After locating the line that holds "You are a computer-use", copy that line and all that follow it word for word through the end of the data, with no pictures.

Input material START

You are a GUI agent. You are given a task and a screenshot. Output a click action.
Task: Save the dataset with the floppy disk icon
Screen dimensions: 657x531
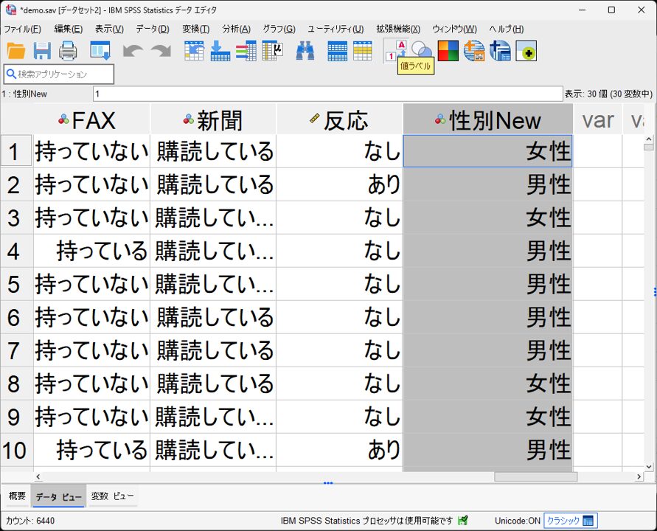tap(42, 51)
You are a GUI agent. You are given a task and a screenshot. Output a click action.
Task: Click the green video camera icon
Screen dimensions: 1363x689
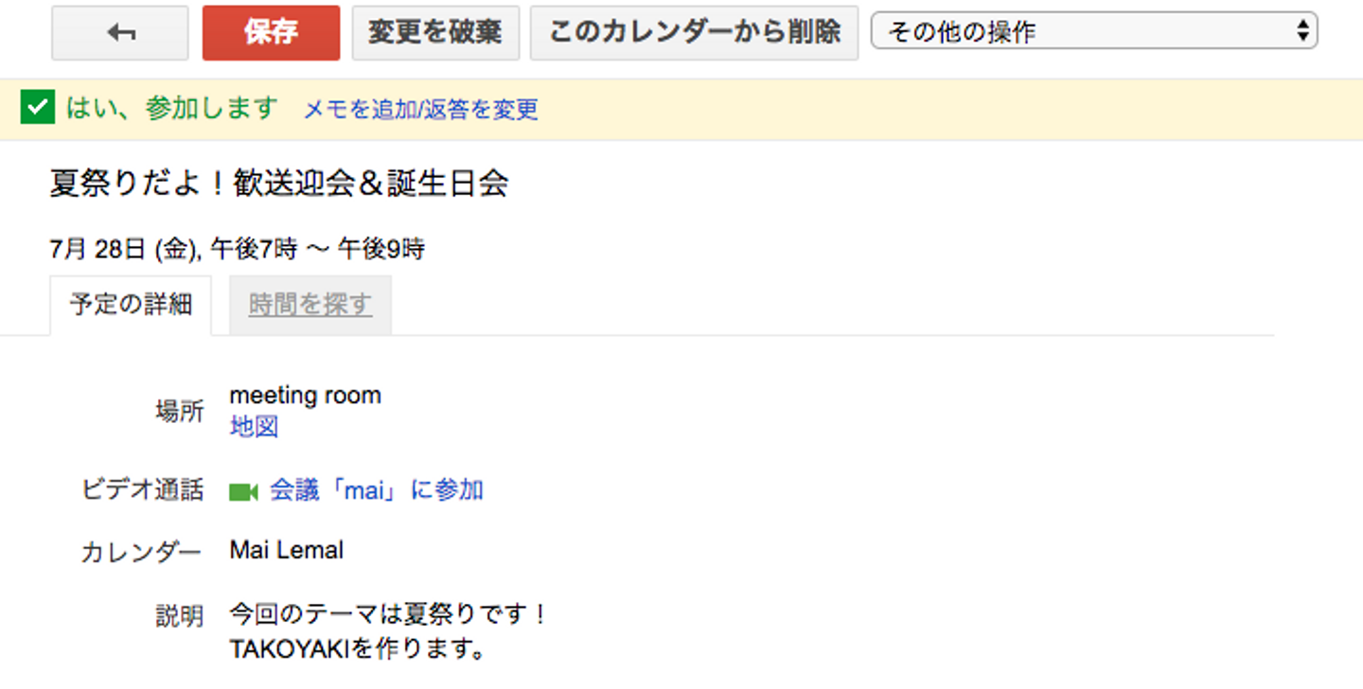pos(243,491)
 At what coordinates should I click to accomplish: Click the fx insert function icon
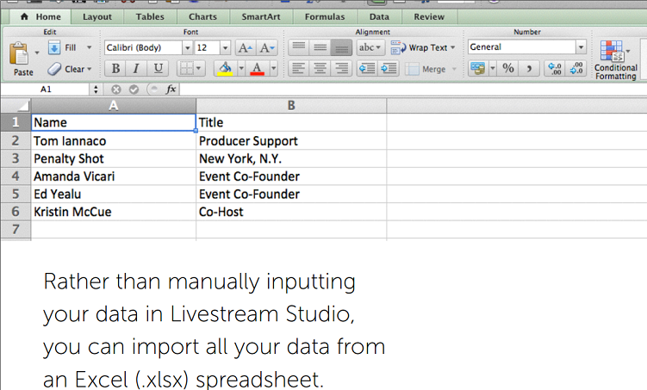(171, 89)
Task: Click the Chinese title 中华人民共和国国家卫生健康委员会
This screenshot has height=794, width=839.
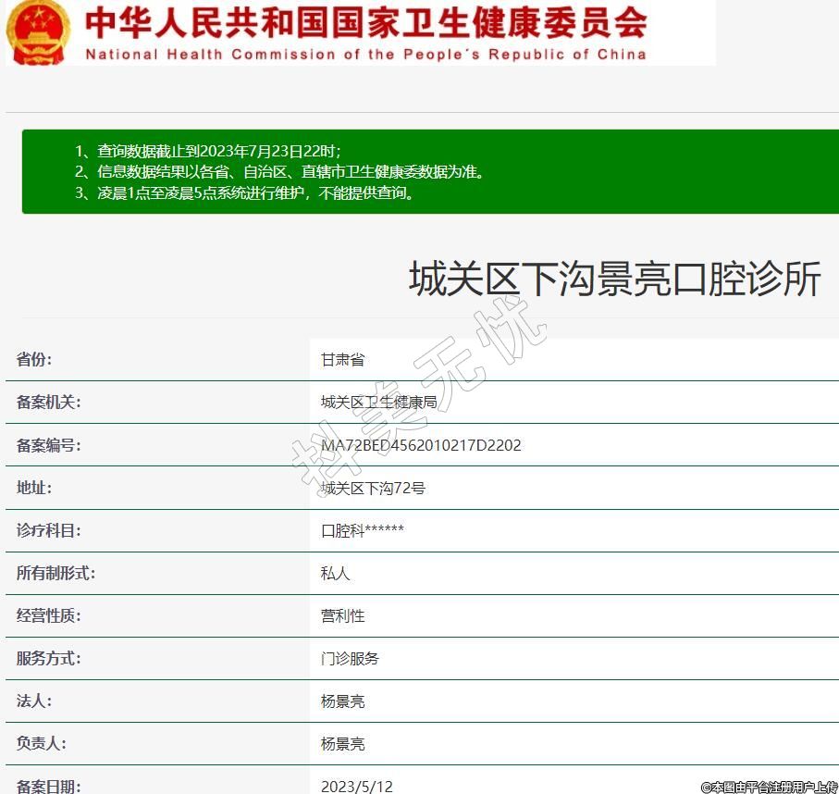Action: coord(365,22)
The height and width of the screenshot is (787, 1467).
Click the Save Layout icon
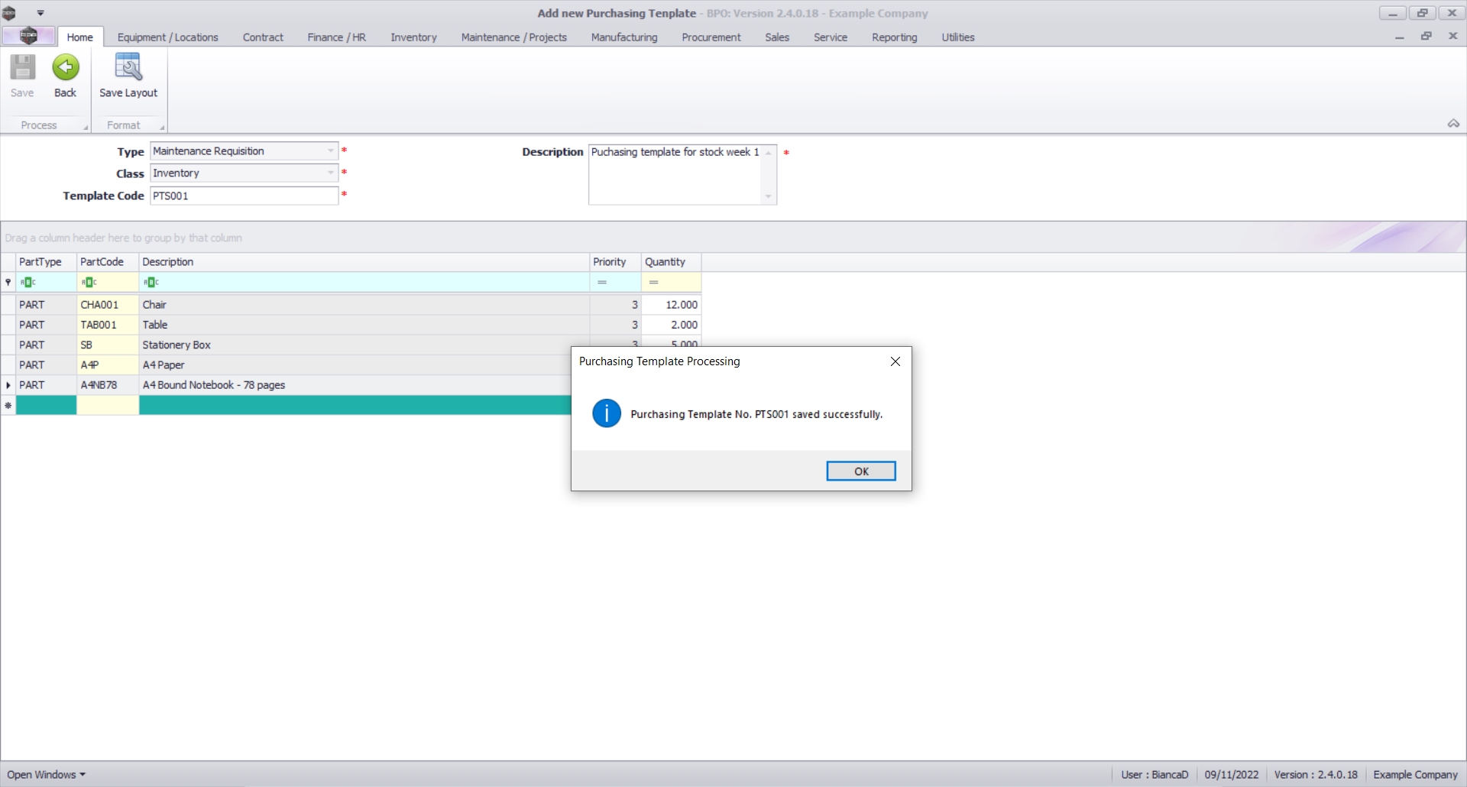pyautogui.click(x=128, y=67)
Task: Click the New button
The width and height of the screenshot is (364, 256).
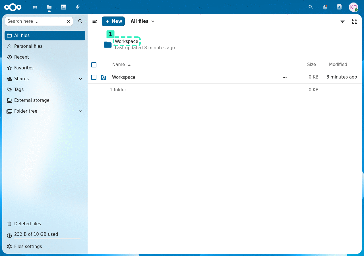Action: 113,21
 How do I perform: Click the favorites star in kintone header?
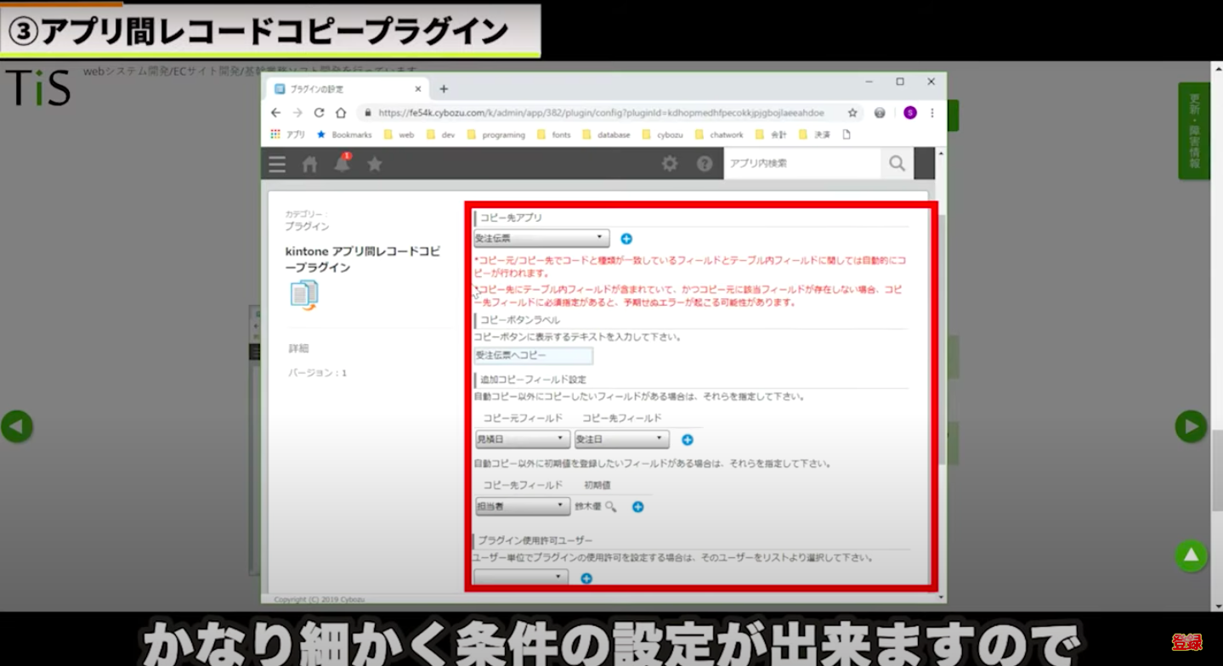click(x=374, y=164)
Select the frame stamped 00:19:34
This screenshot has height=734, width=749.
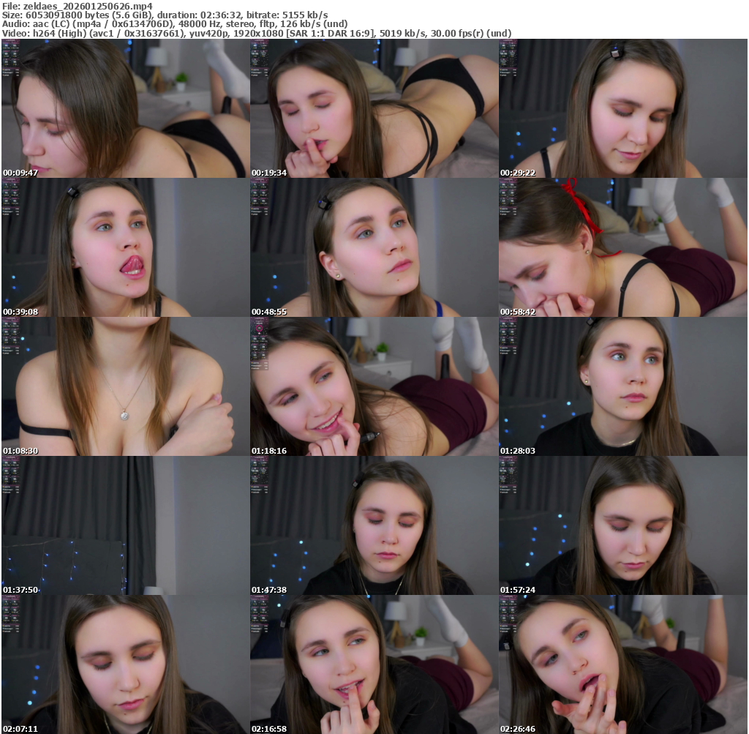(x=374, y=108)
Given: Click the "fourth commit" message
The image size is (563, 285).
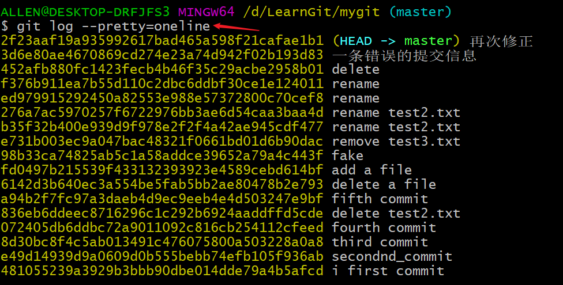Looking at the screenshot, I should [384, 228].
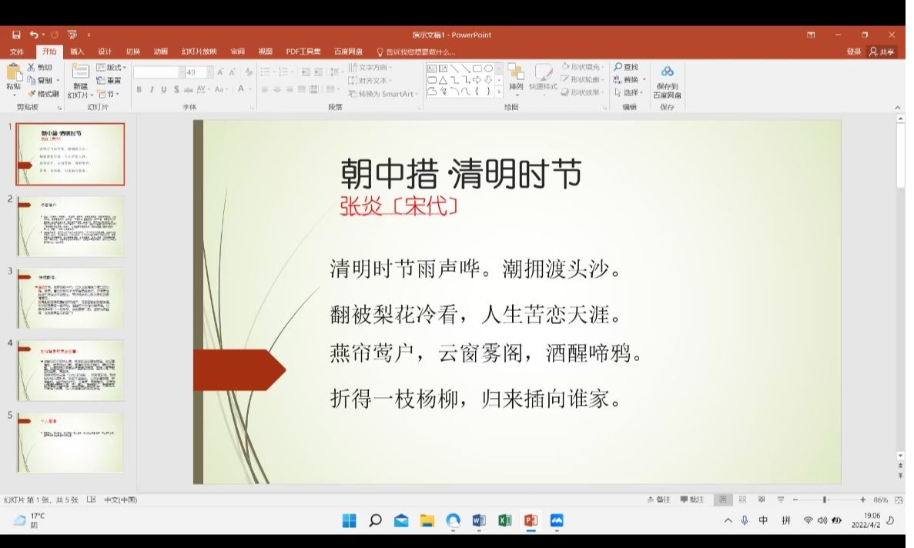The image size is (914, 548).
Task: Expand the Select (选择) dropdown in editing group
Action: tap(630, 92)
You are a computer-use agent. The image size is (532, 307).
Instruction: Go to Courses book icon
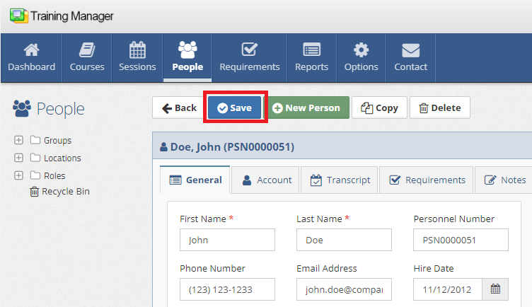coord(87,50)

Input material END

→ Solution to this exercise:
You are a computer-use agent. The image size is (532, 307).
Instruction: Go to Courses book icon
coord(87,50)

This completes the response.